Address the causes behind laughter

Uncontrollable laughter can be caused by many different conditions.

  • Anxious people may laugh out of nervousness in stressful conditions.
  • An autistic person perceives a situation differently than a neurotypical person, resulting in ill-timed laughter.
  • Mental health conditions such as schizophrenia, bipolar disorder, obsessive-compulsive disorder (OCD), Tourette’s syndrome, and neurological disorders also affect people’s ability to deem a situation unfeasible for laughter.
  • People with the pseudobulbar affect experience emotional outbursts that can make them laugh or cry at inappropriate times.

See a therapist if you have or think you may have any of these conditions. Cognitive-behavioral therapy helps people with OCD and Tourette syndrome to suppress laughter. Selective Serotonin Reuptake Inhibitors (SSRI) are often recommended for people with mental and neurological disorders.

Try to laugh later

Clinical psychologist Nancy Irwin suggests making a mental note to laugh at a later time that is appropriate for it. Excuse yourself from the room when you feel an outburst of laughter incoming. Take deep breaths and calm yourself.

If you can’t escape that situation, envision yourself laughing out loud with your friend or family later. Just pause your need to laugh for the time being and indulge in it later.

Apologize for your laughter

In case you could not hold back your laugh in a situation that did not warrant it, your only option is to go for damage control. Let the offended people know about your inability to control laughter and what causes it, and apologize for it.

People are often kind enough to understand where you are coming from. Talking to people also relieves nervousness, making you laugh less.

Write down about your need for laughter

Carry a notebook and a pen with you wherever you go. Write about how you have been appropriate and in control of your ability to laugh up until now and how you can continue to do so until you are out of this situation.

Ask yourself, “how can I hold my laughter?” and “what happens when I hold back laughter?” Think of the awkwardness saved when you manage to control your laughter.

Once you are out of the situation, let yourself laugh to your heart’s content. It is the best way to hold in laughter.

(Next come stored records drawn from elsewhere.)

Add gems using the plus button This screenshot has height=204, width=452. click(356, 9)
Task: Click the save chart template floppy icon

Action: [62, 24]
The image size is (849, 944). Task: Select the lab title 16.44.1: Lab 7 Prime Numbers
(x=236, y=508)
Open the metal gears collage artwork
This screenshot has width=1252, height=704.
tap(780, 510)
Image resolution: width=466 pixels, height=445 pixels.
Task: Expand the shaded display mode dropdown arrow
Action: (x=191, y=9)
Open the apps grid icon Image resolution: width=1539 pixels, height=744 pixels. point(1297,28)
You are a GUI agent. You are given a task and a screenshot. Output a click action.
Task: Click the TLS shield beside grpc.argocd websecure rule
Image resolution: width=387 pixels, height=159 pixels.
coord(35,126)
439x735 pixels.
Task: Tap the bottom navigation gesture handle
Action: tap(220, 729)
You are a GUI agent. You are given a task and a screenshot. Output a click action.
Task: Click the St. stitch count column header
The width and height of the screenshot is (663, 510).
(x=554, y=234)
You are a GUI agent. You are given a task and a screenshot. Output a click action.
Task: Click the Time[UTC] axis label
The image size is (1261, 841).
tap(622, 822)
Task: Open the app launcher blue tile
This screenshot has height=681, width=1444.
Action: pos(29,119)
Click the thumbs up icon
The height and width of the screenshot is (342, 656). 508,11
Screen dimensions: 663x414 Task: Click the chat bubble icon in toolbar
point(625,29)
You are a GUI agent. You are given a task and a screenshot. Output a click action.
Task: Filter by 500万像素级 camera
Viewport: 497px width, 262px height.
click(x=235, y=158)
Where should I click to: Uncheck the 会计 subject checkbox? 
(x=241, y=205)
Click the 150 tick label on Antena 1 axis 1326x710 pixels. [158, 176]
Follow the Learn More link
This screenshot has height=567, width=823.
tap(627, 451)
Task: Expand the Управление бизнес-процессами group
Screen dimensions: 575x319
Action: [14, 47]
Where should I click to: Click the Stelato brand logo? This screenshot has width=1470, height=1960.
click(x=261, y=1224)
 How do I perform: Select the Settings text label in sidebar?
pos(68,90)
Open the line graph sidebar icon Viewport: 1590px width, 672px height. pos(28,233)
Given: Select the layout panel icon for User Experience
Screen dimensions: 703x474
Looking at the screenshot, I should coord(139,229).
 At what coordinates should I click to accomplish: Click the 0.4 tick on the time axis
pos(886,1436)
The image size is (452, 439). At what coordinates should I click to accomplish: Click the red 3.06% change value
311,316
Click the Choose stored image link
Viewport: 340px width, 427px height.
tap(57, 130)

Several reasons underline people’s inability to suppress laughter in inappropriate situations. Fortunately, there are multiple ways that people can utilize to curb it, including treatment options for mental and neurological disorders. Explaining yourself and apologizing can also help you avoid many awkward situations.

FAQs

How do you hold your laugh back?

There are several ways to hold back your laugh: Distract yourself from the triggers that make you laugh. Excuse yourself from the company that may deem your sudden and unexpected outbursts of laughter inappropriate, and laugh later. Journal everything about your laughing problem. Seek help from experts if you suffer from severe health conditions that affect your ability to control laughter.

What causes you to laugh?

Humor makes people laugh, but what people find funny is subjective. Humans laugh due to their innate desire to stay connected and communicate. Another reason for laughter is community. People are more likely to laugh at a joke with other people than they are alone.

What is your method of holding back laughter in a serious situation?

Taking deep breaths and envisioning how others around me might find me insensitive and offended help me curb laughter in serious situations.

Why is it so hard to suppress laughter?

Once induced, laughter is hard to suppress because it is an involuntary mechanism, like breathing and heart beating. You do not perform this action voluntarily, so you cannot stop it willingly either.

What does it mean to suppress a laugh?

To suppress a laugh means to laugh scornfully.

What is a suppressed laugh called?

Several words are used to refer to a suppressed laugh, such as snicker, snigger, chortle, smirk, etc.

How do you say I can’t stop laughing?

You can use several expressions instead:

“I burst out laughing.” “It is hilarious.” “It was comical.”